Months later, the Batas ng Api cast, including Mimi and her boyfriend, are now the lead players in their own TV shows. Arnaldo enters into a full-blown relationship with Gia and moves to her dimension. Gia goes on a date with Arnaldo at his apartment, as they laugh at Mauricia in her TV show struggling to clean the toilet as the sole owner of the now-dilapidated mansion used in Batas ng Api.

== Cast ==
===Main===
- Barbie Forteza as Gigi/Gia
- Eugene Domingo as Mauricia

===Supporting===
- Jameson Blake as Arnaldo
- Carmina Villarroel as Betty
- Ysabel Ortega as Mirinisa
- Yasser Marta as Abet
- Michael de Mesa
- Xyriel Manabat as Mimi
- Myrtle Sarrosa as Patricia "Peachy"
- Jonathan Tadioan as Jingo
- Jaime Fabregas as The Sponsor

===Cameos===
- Rez Cortez (Facial Expression)
- Dimples Romana (Insults)
- Odette Khan (Principal)
- Celia Rodriguez (History)
- Jean Garcia (Art)
- Pinky Amador (Languages)
- Gladys Reyes (Mathematics)
- Baron Geisler (Physical Education)
- Mylene Dizon (Science)
- Susan Africa (San Bida University instructor)

== Production ==
=== Development ===
Netflix announced the project on January 31, 2025. Early promotional photos showed the lead actresses in formal dresses with the tagline, "Bida or kontrabida, you decide." The film was written and directed by Chris Martinez. This marked a collaboration between Martinez and Domingo, who had previously worked together on the Kimmy Dora series and Ang Babae sa Septic Tank. The film has a runtime of one hour and 48 minutes.

=== Casting and themes ===
Eugene Domingo stated that the film highlights the contributions of "kontrabidas" (villains) to the industry. She noted that Filipino audiences might be evolving to root for characters who are assertive rather than just underdogs. To prepare for her role, Barbie Forteza used lessons she learned from an online acting masterclass she took with Cherie Gil during the COVID-19 pandemic. Forteza stated that the film explores how a "villainous" influence can change a person's life. The film includes a tribute to deceased actors known for villain roles, including Gil, Bella Flores, and Zeny Zabala.

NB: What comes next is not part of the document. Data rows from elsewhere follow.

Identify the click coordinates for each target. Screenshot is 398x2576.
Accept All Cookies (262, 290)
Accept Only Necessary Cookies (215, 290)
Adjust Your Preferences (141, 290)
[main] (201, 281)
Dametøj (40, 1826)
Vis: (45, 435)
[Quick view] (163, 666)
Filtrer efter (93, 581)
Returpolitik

== Release and marketing ==
The official trailer was released in August 2025. To promote the film, Netflix held a launch event called the "Kontrabida Ball" at The Peninsula Manila. The event featured gothic decor, including crimson drapes and candlelit chandeliers. Attendees included the cast and iconic Philippine screen villains.

The film began streaming on Netflix on September 11, 2025. It was made available in over 200 countries.

== Reception ==
Kontrabida Academy reached the number one spot on the "Top 10 Movies in the Philippines Today" list on Netflix shortly after its release.

Fred Hawson of ABS-CBN News gave the film a positive review, praising Eugene Domingo for embracing the "villainy" of her role. He also complimented Barbie Forteza for her acting range during her character's transformation. However, Hawson criticized the scenes set at the "hero school," describing the fashion and subjects there as cliché. Rolling Stone Philippines called the film "camp with a capital K" and noted it as an ode to teleserye villains. Ica Hontiveros-Cheng of BusinessMirror wrote that the film is a "call to change." She interpreted the plot as a message that people should stand up for their rights against oppression.